# <div align="center"><b>Differential expression analysis with DESeq2</b></div>

We will use the DESeq2 package to perform differential expression analysis our counts data.

In [None]:
# Start by importing useful packages
import numpy as np
import pandas as pd
import seaborn as sns
import matplotlib.pyplot as plt

# DESeq2 imports
from pydeseq2.dds import DeseqDataSet  # this is for the data structure we will create for DESeq2
from pydeseq2.default_inference import DefaultInference  # this is for the inference engine we will use
from pydeseq2.ds import DeseqStats  # 

# 
import decoupler.pl as dc_pl  # Helps us a plot a volcano plot :)

In [None]:
# It can also be useful to specify all your paths here so it is clear where things are coming from
# TODO: Make sure this matches the path of your counts file
path_counts = "~/scratch/feature_counts/hangauer.results.counts"# 
path_out = '~/scratch/differential_analysis'

In [None]:
# We can actually use python to create a directory if it doesn't exist
import os

if not os.path.exists(path_out):
    os.makedirs(path_out)

# 1) Load data

We will load our data the same way we did in the previous notebook.

In [None]:
# Load counts_df
counts_df = pd.read_csv(path_counts, comment="#", sep="\t", index_col=0)
gene_info = counts_df.iloc[:, 0:5]
counts_df = counts_df.iloc[:, 5:]
counts_df = counts_df.rename(
    columns=
    {
        counts_df.columns[0]:"Parental1",
        counts_df.columns[1]:"Parental2",
        counts_df.columns[2]:"Persister1",
        counts_df.columns[3]:"Persister2",
        counts_df.columns[4]:"Persister3"
    }
)
counts_df = counts_df.T
counts_df.head()

In [None]:
# We now need to create a sample information table with the condition of each sample
metadata = pd.DataFrame(index=counts_df.index)
metadata["condition"] = metadata.index.str[:-1]
metadata

In [None]:
# Filtering out any samples that don't have a condition
samples_to_keep = ~metadata.condition.isna().values
counts_df = counts_df.loc[samples_to_keep]
metadata = metadata.loc[samples_to_keep]

In [None]:
# Filter genes that have less than 10 counts in all samples
genes_to_keep = counts_df.columns[counts_df.sum(axis=0) >= 10]
counts_df = counts_df[genes_to_keep]

# 2) Running DESeq2

In [None]:
# This let's us use multiple processors (cpus) to speed up the analysis
inference = DefaultInference(n_cpus=4)

In [None]:
# This is the data structure that DESeq2 will use
# It is common for packages to implement their own data structures 
# that store all the information needed for the analysis
dds = DeseqDataSet(
    counts=counts_df,  # The counts table
    metadata=metadata,  # The sample information table
    design_factors="condition",  # The column in the metadata that specifies the condition with which to compare
    refit_cooks=True,  # This is a setting that can help with outliers
    inference=inference,  # The inference engine to use
)

In [None]:
# Run the DESeq2 pipeline!!! It's that easy!
dds.deseq2()

In [None]:
# Extract the results of the analysis for the comparison of Persister vs Parental
stat_res = DeseqStats(dds, inference=inference, contrast=["condition", "Persister", "Parental"])
stat_res.summary()

In [None]:
# Grab the dataframe with the differential expression results and print the first few rows
res = stat_res.results_df
res.head()

# 3) Mapping to gene symbols

The featureCounts tool we used to count reads used a different identifier for genes than the symbols most people are familiar with.
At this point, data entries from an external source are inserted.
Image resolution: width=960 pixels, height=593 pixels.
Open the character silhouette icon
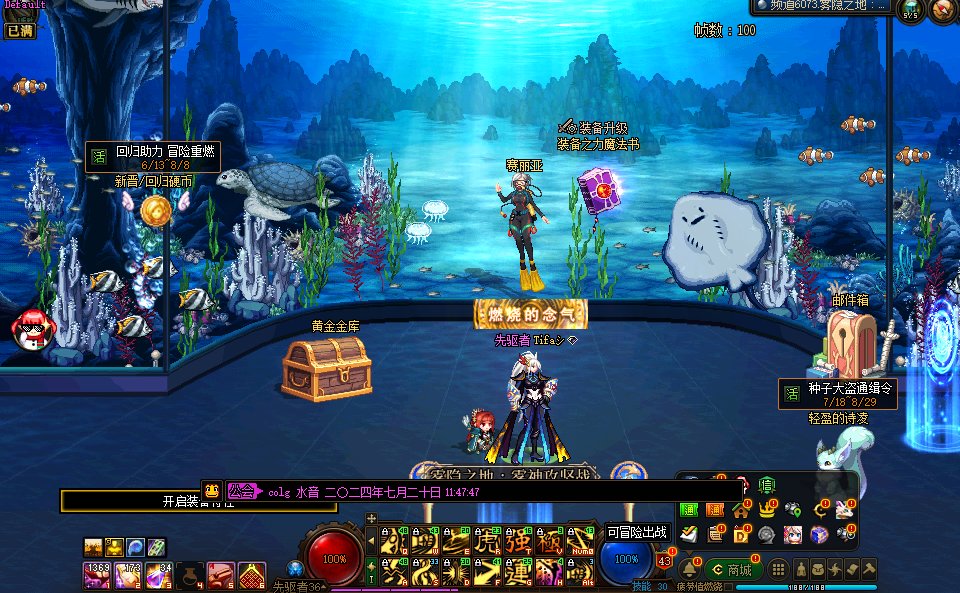point(801,569)
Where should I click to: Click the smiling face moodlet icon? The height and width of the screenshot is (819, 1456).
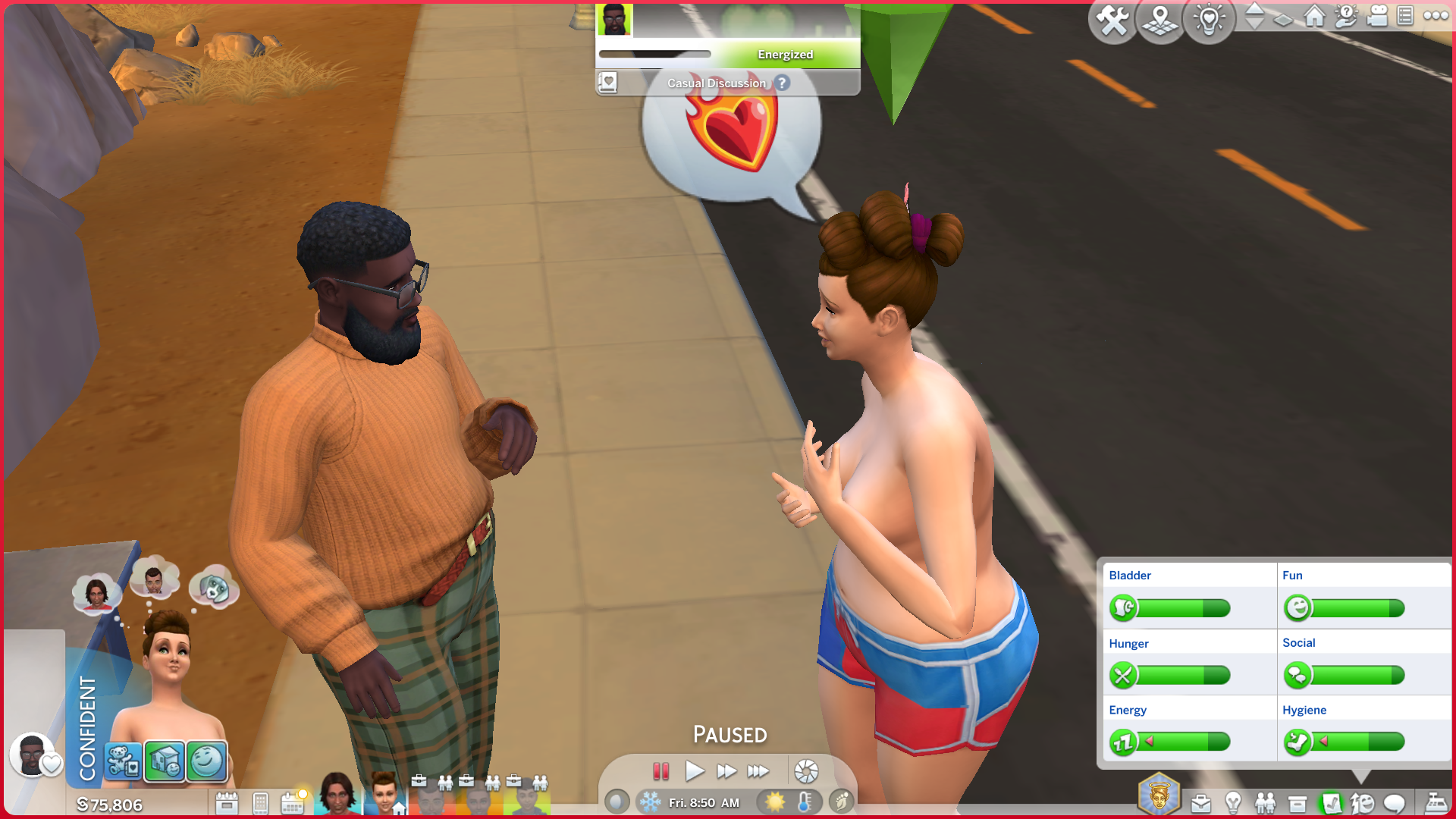tap(206, 761)
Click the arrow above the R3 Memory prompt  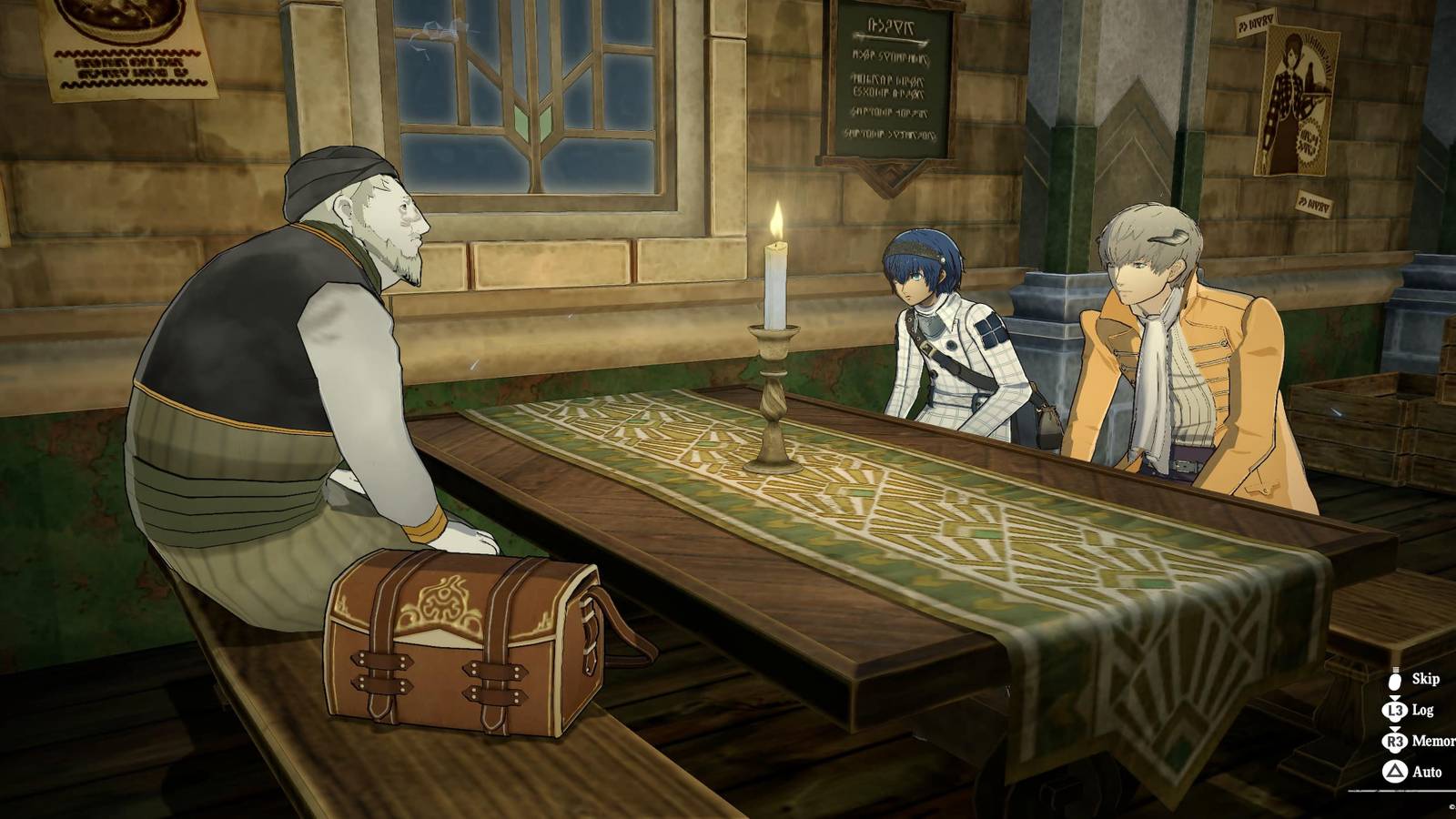pyautogui.click(x=1394, y=728)
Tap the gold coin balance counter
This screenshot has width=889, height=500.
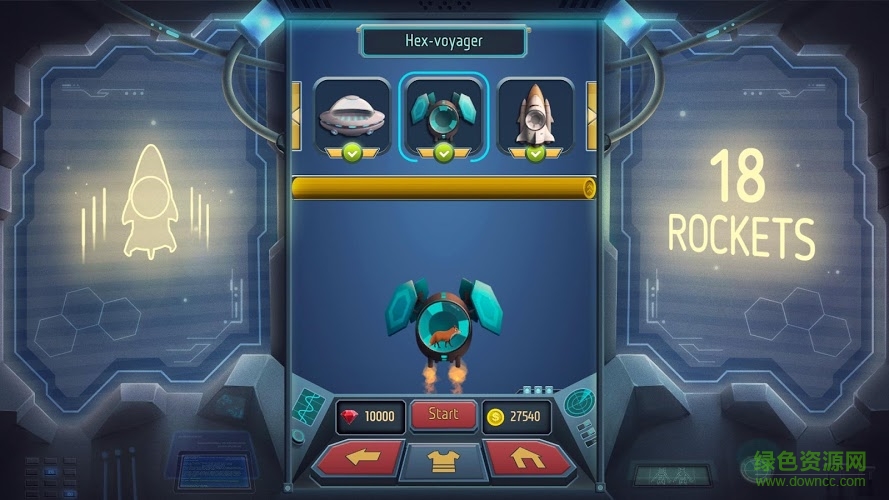pyautogui.click(x=516, y=417)
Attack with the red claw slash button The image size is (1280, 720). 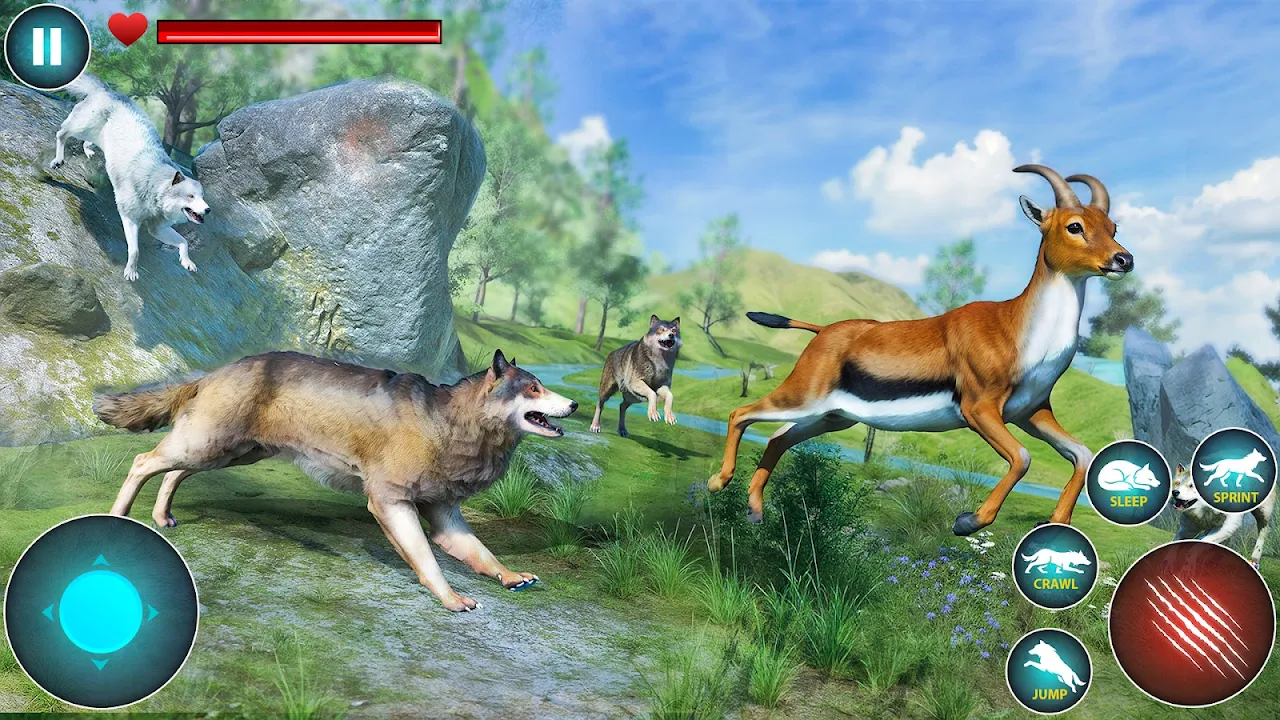pos(1191,622)
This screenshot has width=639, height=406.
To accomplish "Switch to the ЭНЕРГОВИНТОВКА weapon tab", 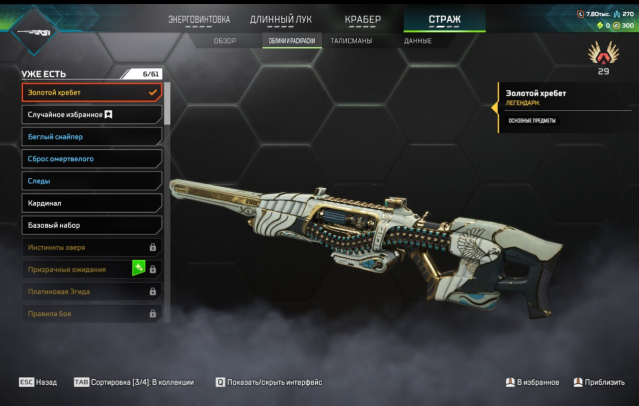I will 198,19.
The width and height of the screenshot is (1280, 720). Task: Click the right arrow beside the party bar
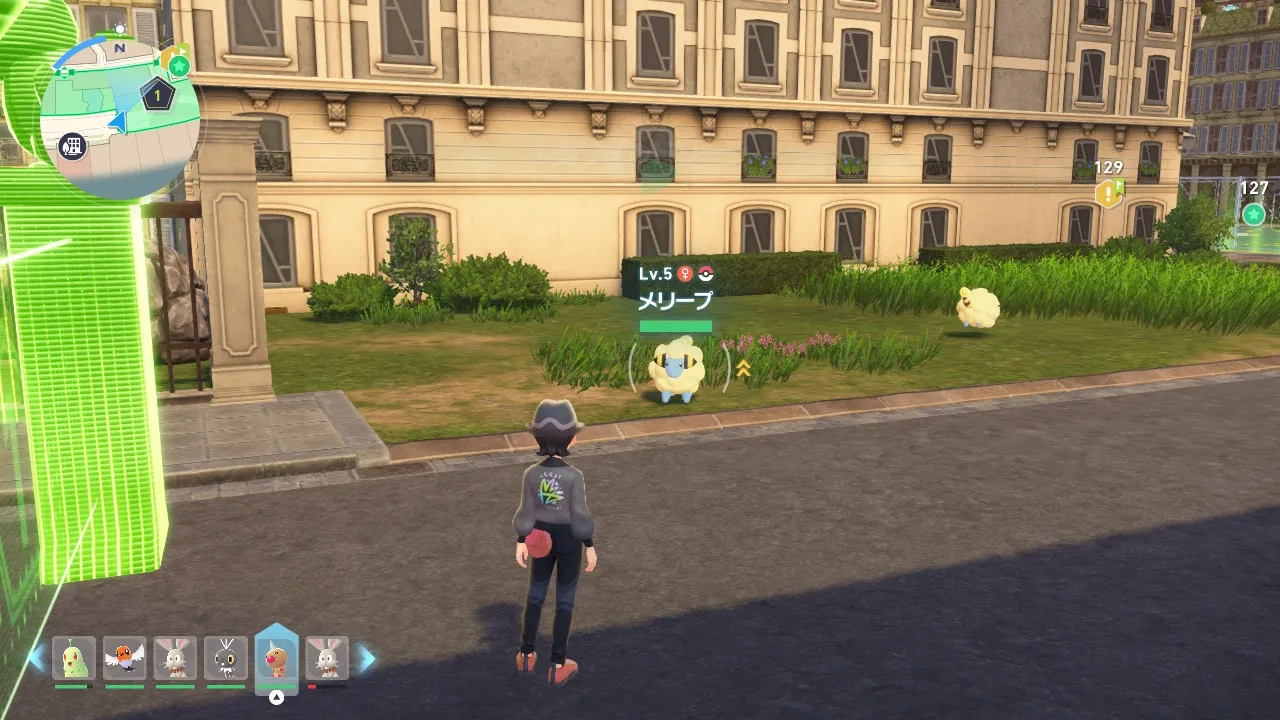[x=367, y=658]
So we need to map the gene identifiers to gene symbols. We use a function from the sanbomics package to do this.

In [None]:
# Let's import the specific function we need from sanbomics
from sanbomics.tools import id_map

In [None]:
# Let's load the id mapper for human
mapper = id_map(species = 'human')
mapper

In [None]:
# We can now map the ensembl gene ids to gene symbols and check it
res["ensembl_gene_id"] = res.index.str.split(".").str[0]
res['Symbol'] = res["ensembl_gene_id"].map(mapper.mapper) 
res.head()

In [None]:
# Let's filter out genes that have a baseMean less than 10
res = res[res.baseMean >= 10]
res

In [None]:
# Finally, we can save the results to a csv file using pandas
res.to_csv(f"{path_out}/deseq2_results.csv")

# 4) Some useful visualizations

## Volcano plot

Volcano plots are a useful way to visualize the results of a differential expression analysis. The x-axis shows the log2 fold change and the y-axis shows the -log10 of the p-value. The points are colored based on whether they are significantly differentially expressed or not.

In [None]:
# Let's do a little bit more manipulation to make the results so we see gene symbols when we plot
res["Geneid"] = res.index
res = res.set_index("Symbol")

In [None]:
# Let's use the decoupler package to plot a volcano plot
dc_pl.volcano(
    res,  # The results table
    x='log2FoldChange',  # The column with the log2 fold changes will be on the x-axis
    y='padj',  # The column with the adjusted p-values will be on the y-axis
    top=20,  # The number of top genes to label
    figsize=(5, 5),  # The size of the figure
    thr_sign=0.05,  # The significance threshold to use for padj
    thr_stat=1,  # The log2 fold change threshold to use
)

In [None]:
# Same, but now shwoing the specific gene Hangauer et al. focused on. We'll do this in two separate steps.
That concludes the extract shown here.